Sharing stories through letters


My great-aunt is a lover of books and frequent writer. Before her retirement, she had been an English teacher.

She is also an avid letter writer. Each day, she sends out a piece of mail. It helps her keep track of when the mail carrier has been by. However, the practice of sharing her stories in letters goes back long before it was a chore to check an empty mailbox.

I asked her some questions about her letter writing practices. Here is her response:

Aunt's reply

I learned how to read and write in the first grade, I believe. Mom read tons of books to my brother, Bill, and I prior to that time. I took over that job when I learned to read. Bill had two favorite books I must have read many times – the earlier one was a book about bears and later he couldn’t get enough of “Mr. Popper’s Penguins.”
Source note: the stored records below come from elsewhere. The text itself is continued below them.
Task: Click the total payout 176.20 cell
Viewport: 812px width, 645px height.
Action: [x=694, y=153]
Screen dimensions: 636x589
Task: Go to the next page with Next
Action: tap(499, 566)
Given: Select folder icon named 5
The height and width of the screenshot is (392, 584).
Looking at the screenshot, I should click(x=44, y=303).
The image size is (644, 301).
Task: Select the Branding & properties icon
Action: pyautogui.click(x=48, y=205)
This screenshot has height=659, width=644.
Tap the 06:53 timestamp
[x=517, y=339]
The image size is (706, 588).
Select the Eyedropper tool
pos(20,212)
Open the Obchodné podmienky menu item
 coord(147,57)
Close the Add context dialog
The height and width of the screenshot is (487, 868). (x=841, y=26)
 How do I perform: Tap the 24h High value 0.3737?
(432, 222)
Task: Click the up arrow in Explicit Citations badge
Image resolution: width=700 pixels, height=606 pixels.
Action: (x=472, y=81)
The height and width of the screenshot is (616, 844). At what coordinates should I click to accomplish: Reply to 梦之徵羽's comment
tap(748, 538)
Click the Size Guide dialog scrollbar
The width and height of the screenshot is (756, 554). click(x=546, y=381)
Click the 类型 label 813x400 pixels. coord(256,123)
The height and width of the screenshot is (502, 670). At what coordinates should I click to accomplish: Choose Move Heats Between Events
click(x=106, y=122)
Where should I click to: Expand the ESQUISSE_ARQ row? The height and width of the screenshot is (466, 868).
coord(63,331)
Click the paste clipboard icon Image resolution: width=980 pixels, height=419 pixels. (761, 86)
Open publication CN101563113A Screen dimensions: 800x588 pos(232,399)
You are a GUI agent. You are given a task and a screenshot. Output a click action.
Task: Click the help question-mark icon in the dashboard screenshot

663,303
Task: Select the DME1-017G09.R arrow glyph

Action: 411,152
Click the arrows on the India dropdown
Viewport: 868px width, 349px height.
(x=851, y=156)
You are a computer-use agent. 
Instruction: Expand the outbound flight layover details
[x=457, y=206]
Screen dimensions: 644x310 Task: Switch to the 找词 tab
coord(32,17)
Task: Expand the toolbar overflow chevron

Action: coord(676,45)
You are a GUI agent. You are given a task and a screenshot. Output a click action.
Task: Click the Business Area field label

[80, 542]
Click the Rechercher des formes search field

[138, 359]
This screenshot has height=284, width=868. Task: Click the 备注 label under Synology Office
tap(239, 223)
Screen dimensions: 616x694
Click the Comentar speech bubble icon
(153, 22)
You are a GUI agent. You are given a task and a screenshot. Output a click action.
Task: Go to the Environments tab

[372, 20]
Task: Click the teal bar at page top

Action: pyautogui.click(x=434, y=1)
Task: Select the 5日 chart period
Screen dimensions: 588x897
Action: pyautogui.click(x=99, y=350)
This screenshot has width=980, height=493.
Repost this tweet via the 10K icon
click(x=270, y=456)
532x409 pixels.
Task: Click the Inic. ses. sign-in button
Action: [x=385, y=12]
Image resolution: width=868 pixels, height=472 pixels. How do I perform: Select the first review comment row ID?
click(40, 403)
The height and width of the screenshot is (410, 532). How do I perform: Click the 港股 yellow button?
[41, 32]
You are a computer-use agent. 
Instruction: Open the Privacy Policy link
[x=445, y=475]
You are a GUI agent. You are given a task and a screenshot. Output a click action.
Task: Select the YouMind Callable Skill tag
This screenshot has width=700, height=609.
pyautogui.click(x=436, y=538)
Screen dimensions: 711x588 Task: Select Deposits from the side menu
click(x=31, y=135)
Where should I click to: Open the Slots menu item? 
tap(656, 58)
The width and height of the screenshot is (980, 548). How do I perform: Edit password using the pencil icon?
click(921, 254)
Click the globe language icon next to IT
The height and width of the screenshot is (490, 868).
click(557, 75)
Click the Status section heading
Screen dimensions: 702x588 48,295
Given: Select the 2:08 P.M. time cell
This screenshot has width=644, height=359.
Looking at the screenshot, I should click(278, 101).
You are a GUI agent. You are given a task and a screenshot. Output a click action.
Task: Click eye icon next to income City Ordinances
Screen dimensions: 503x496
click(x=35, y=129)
My first writing experience were thank you notes, which needed to be written soon after the gifts were received as in Grandmother, Aunts & Uncles, Cousins, etc. It was also necessary for me to say more than thank you so I had to come up with something I liked about the gift and at least another paragraph as to what I was doing at the moment.

When I was 4 or 5, I began visiting two aunts for a week in the summer…More thank yous to write upon my return.

After I went off to college, I must write a weekly letter to my family without fail, and if I forgot, my next week’s allowance was not forthcoming so I rarely was late with a letter (only 3 cents in those days for a stamp).

After college and marrying and living in Connecticut for the next years, it became the habit of a lifetime as no matter how busy, I found time to write. Of course, no computers for email but phones, obviously, but calling long distance cost money and as a family, we rarely did that. Also, I’d rather write than call, as the phone and I are not friends.

I’ve always admired my aunt’s memory and storytelling ability. Studies often say if you write something down, you’re more apt to remember it. She is currently in her 80s, but her memory is very clear, as you can likely tell for this excerpt from her letter.

She has been documenting her life story for decades in her letters. I know I am grateful that she responds to me, since she still has great stories to tell.

This is the end of her letter, it is not particularly pertinent to letter writing, but it is one of those things that I do not think gets included in communication enough.

The snow and ice are melting swiftly with the long, full icicles mostly gone from the roof’s edge… The male cardinal is singing his spring song or mating song and that gives hope that spring is not too far away – I am ready, past ready.